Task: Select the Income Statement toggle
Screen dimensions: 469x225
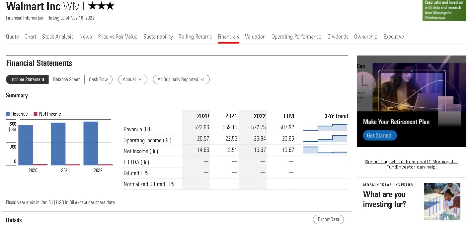Action: point(27,79)
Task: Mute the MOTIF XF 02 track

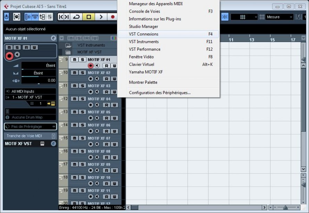Action: pyautogui.click(x=74, y=73)
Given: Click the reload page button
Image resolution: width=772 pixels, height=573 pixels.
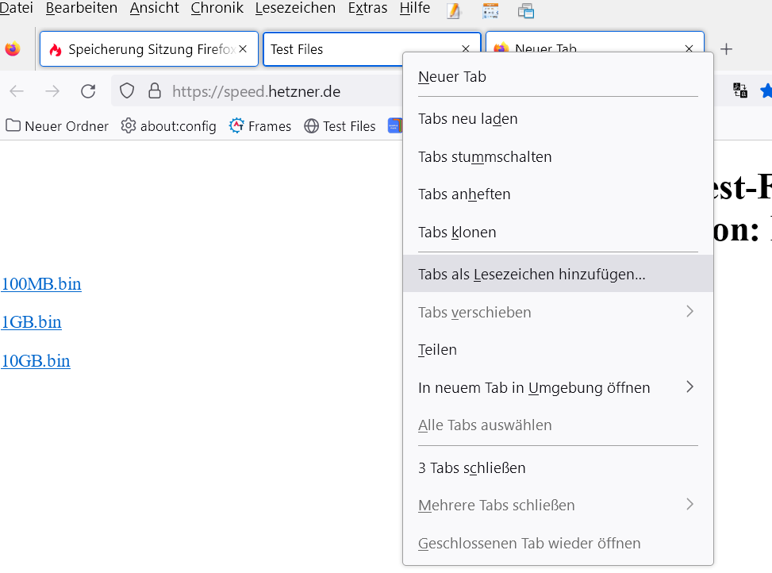Looking at the screenshot, I should point(88,91).
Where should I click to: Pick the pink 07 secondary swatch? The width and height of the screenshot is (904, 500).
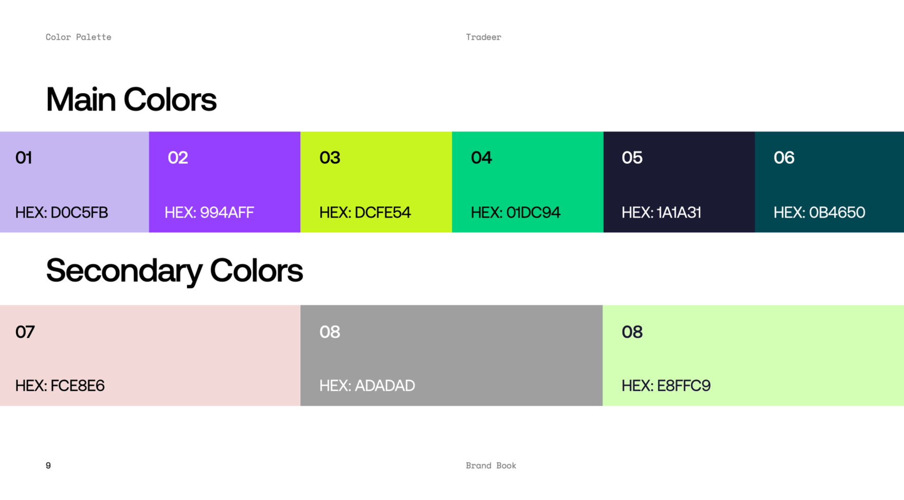tap(150, 356)
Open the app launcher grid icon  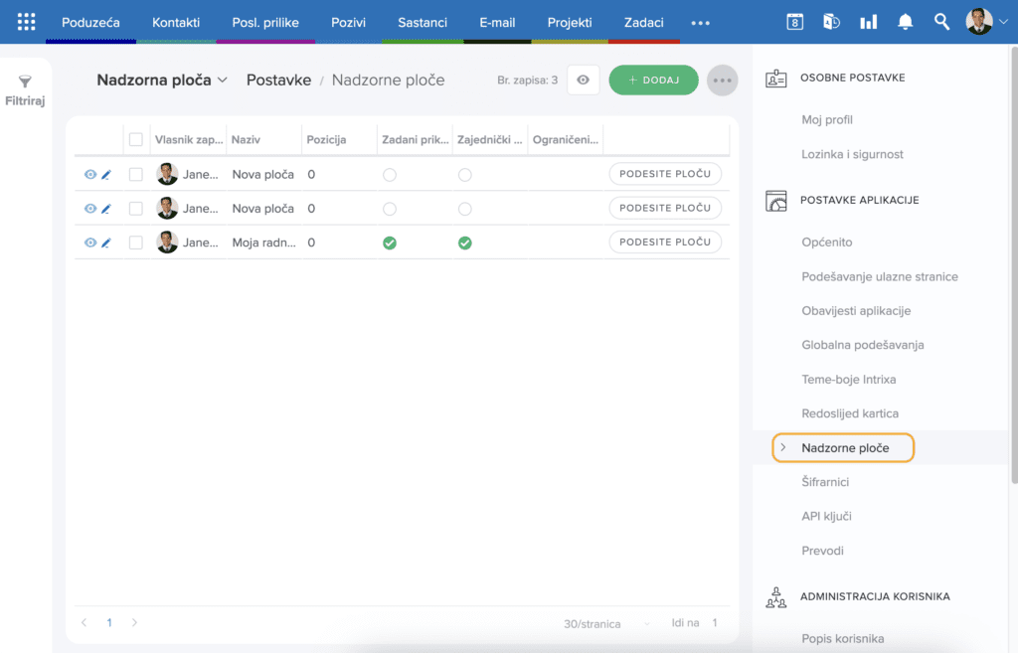pos(27,22)

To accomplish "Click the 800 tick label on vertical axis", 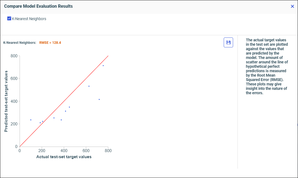I will (14, 56).
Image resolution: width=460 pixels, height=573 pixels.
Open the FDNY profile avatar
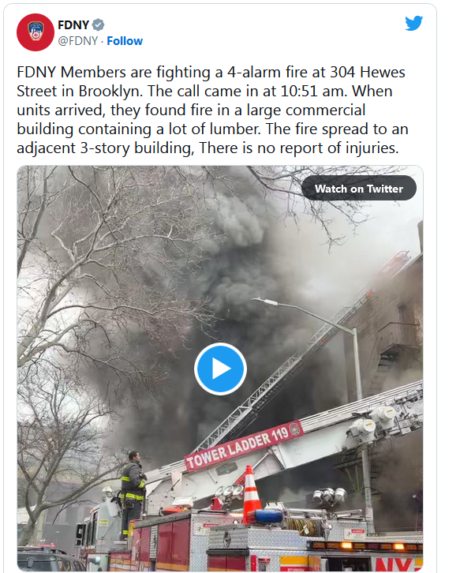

┄┄┄┄┄┄┄┄┄┄┄┄┄┄┄┄┄┄┄┄

--- WHAT THE TASK ASKS ---
Could you repeat, exactly and with nothing else, the lines from the first line of the records through the line containing "Given: Click the reload page button"? Leave out the pictures.

--- EXPECTED ANSWER ---
Task: Select the Income Statement toggle
Screen dimensions: 469x225
Action: point(27,79)
Task: Mute the MOTIF XF 02 track

Action: pyautogui.click(x=74, y=73)
Given: Click the reload page button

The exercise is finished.